The glory of God: a never-ending feast
Moses had lived long and seen much. He had experienced, first hand, the mighty works of God in the dramatic plagues brought upon Egypt. He had seen the waters of the Red Sea part at his own command; he had stood awestruck on the other side when the walls of water collapsed inwards, crushing the life out of Pharaoh's brave soldiers in seconds. What would I give to have stood where Moses stood and seen these indescribable demonstrations of the power and glory of God. How lucky he was. But surely, you would think, witnessing the power of the plagues and the parting of the waters followed by their ear-splitting return would satisfy anybody. Who could hope to see more of God's glory in action? But just as the grave never says "Enough", Moses had an insatiable appetite for seeing all he could of the glory of God. Not long after viewing some of history's mightiest events from the front row, Moses decided he wanted to see more and submitted his request to God:
"Please, show me Your glory" (Ex. 33:18).
One suspects that the tone of voice in the "Please" resounded with hope and enthusiasm - no whining or cringing like the dog that rolls over on its back when approaching you. The divine response contains some of the most thrilling words imaginable:
But He said, "You cannot see My face; for no man shall see Me, and live."
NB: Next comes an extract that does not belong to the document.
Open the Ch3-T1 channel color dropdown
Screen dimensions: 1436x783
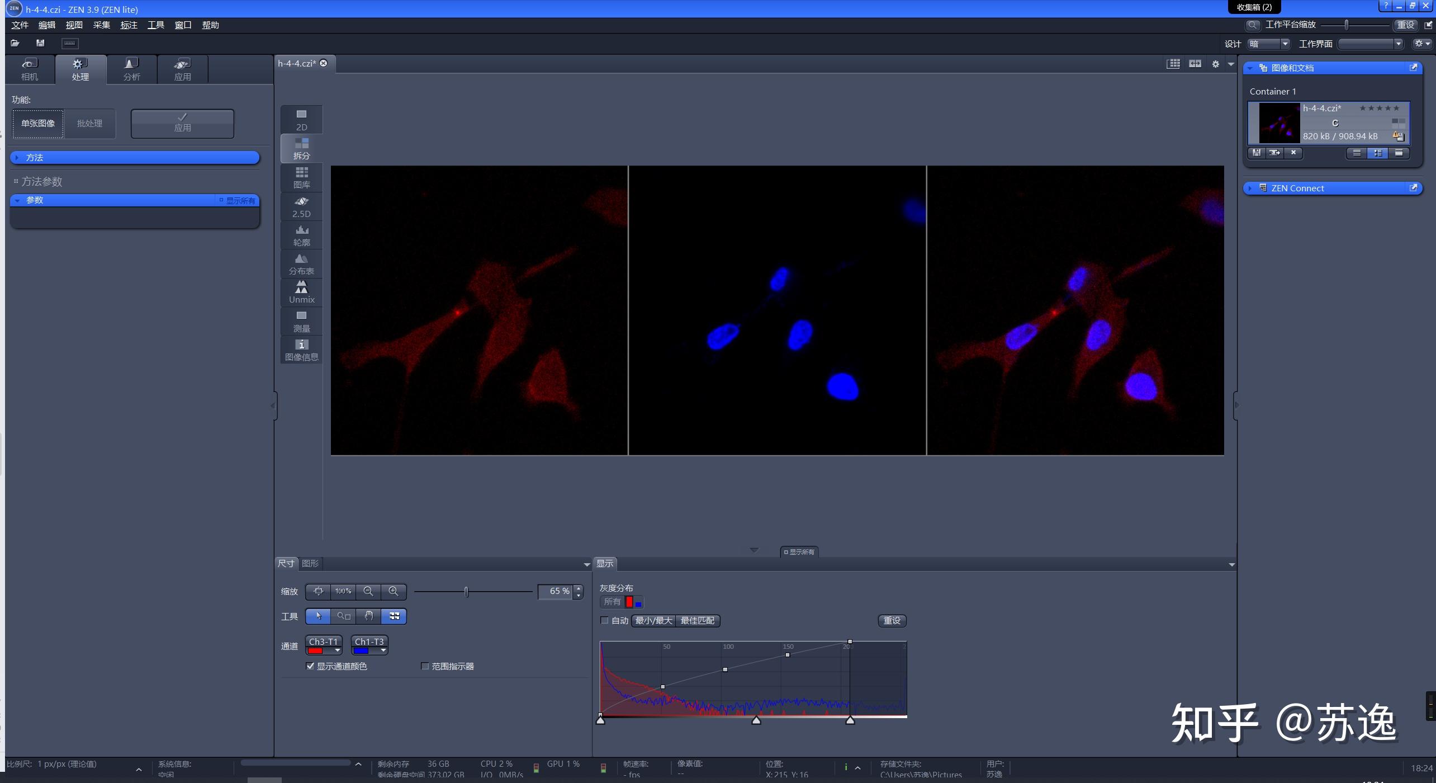click(338, 650)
Thrilling for two reasons:
1. It gives us a hint of the infinite dimensions of God's glory. But why could we not survive a front-row view of the fullness of divine splendor? Think of it this way: though the sun is 93 million miles away, you cannot look at it long without suffering serious eye damage. How close could a human being get to the sun before being sizzled to a crisp? Yet the glory enjoyed by the sun and the untold billions of other incandescent orbs of gas was given to them by the One who made them. Simple logic tells us He is far more glorious - small wonder we cannot see Him and live.
2. It creates a stark backdrop against which we can silhouette the most thrilling promise of the joy set before us in the kingdom of God:
They shall see His face (Rev. 22:4).
God acceded to Moses' request - kind of:
And the Lord said, "Here is a place by Me, and you shall stand on the rock. So it shall be, while My glory passes by, that I will put you in the cleft of the rock, and will cover you with My hand while I pass by. Then I will take away My hand, and you shall see My back; but My face shall not be seen."
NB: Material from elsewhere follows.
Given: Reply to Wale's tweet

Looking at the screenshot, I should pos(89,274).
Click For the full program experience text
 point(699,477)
In short, God gave Moses a glimpse of unimaginable magnificence, but it amounted, figuratively speaking, to merely seeing God's back from a distance. Eyes of flesh are not equipped to behold majesty "bigger and more splendiferous than the universe". Even with eyes of spirit the glorified saints will never be able to see all God's glory at once. Infinite glory will take eternity to see in ever greater and greater detail. We will never fully traverse its breadth, scale its heights or plumb its depths.
But while we wait for our change to come we can see more and more of God's glory every day. How?
For since the creation of the world His invisible attributes are clearly seen, being understood by the things that are made, even His eternal power and Godhead, so that they are without excuse (Rom. 1:20).
As I sit here I see a tiny glimpse of God's glory - a flock of silvereye birds is splashing with delight in the bird bath. They dart in, wiggle around, then flash back to the rim where they shake themselves faster than a rattlesnake rattling its rattle. If you are fortunate enough to be watching a rattlesnake shake its extremity you, too, are witnessing the genius of God in action just as surely as Moses witnessed the power of God in the parting of the Red Sea. The whole earth is full of His glory (Is. 6:3). Why not feast your eyes on God's distant back now in anticipation of seeing His face for eternity.